Fitting a Neural Field to a 2d Image

For this, we traing a train a simple MLP to learn the rgb values for a given pixel. First, we implement positional encoding to take the pixel coordinates in the image into a higher dimension representation (by taking the sin and cos values of 2^i * pi * x until L for some value L which we choose to be 10). We also normalize the coordinates to lie from [0, 1] before feeding them into the positonal encoding. The main difference between my implementation and the suggested model is that I used skip layers to allow for deeper models, as well as using a SiLu activation. The first test I did only used 2 hidden layers (so 1 input 2 hidden 1 output).

The training process (including the loss/PSNR graphs) for the baseline. For this and the following examples, the images are at epochs: 0, 1, 10, 20, 50, 100

From there, I tested adding more hidden layers, as well as testing increasing the dimension of the encoding L from 10 to 20.

The training process for 4 hidden layers instead of 2, performs slightly better.
The training process for L=20 instead of L=10. Performs a little better even though it drops off at the end.

I also did this for one of my own images (an owl). For this I combined both increasing L and the number of hidden layers as they both seemed to improve performance.

The training process (including the loss/PSNR graphs) on the owl.

Part 2

Sampling Rays

Before training a model to fit the neural radiance field, we have to setup the process to handle the images. This involves transforming them from and to the camera space and world space. We also need to handle the intrinsic matrix to convert between camera coordinates to pixel coordinates.
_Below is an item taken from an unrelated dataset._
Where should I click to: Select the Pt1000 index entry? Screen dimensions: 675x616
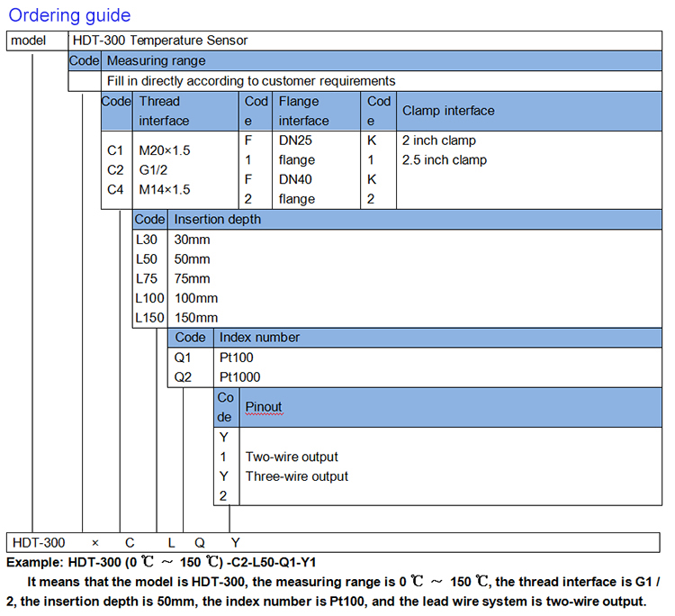tap(239, 377)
From there we want get the rays (the origin and ray direction), which we can calculate based on the camera intrinsics, the transformation matrix, and the pixel coordinates. We also setup a dataset to sample these at random. We also implement sampling points along the rays (somewhat) evenly. This is done by adding the direction * t (where t is some value from a near and far parameter), and we use 64 t values. We also add a little bit of noise ontop of the t values in order to prevent overfitting. This gives us the following results when we visualize the setup using viser.

The first is what a random sample looks like (100 rays). The second is randomly sampling arrays in one image (also 100 rays).

From there, we can start to work on training an MLP to fit the neural radiance field. For our model, we use 12 hidden layers, and similar to in part 1 we use SiLu and skip connections to allow for this deeper model. We also have to positional encode the ray direction and the point coordinates. The model then returns a density (or sigma) value and a rgb value. We then use this and a discretized approximation of the volume rendering equation in order to produce a pixel color value, which we can use along with the MSE loss to train the model. We train on 50 epochs of 125 minibatches of size 8000 (so around 5x longer than the staff solution). This took around 30 minutes to train.

To reconstruct a full image given the transformation matrix, we sample over all u,v pixel coordinates for the image and get the pixel color, and reconstruct the full image using these colors giving us the example renders below.

I also implemented background rendering. This is done by adding some final background color * the probability of the ray not terminating (which means we can see the background). I simply did white as it stands out a lot. (B&W)

The reconstructed images at epoch: 0, 1, 2, 5, 10, 20, 50
The mse loss and psnr graphs on the validation data. By training it for longer we get a psnr around 26.
A generated video using the test example transformation matrices we were given. The first is at 10 epochs (5 min) and the second is at 50 epochs (30 min), and the 3rd is with a different background.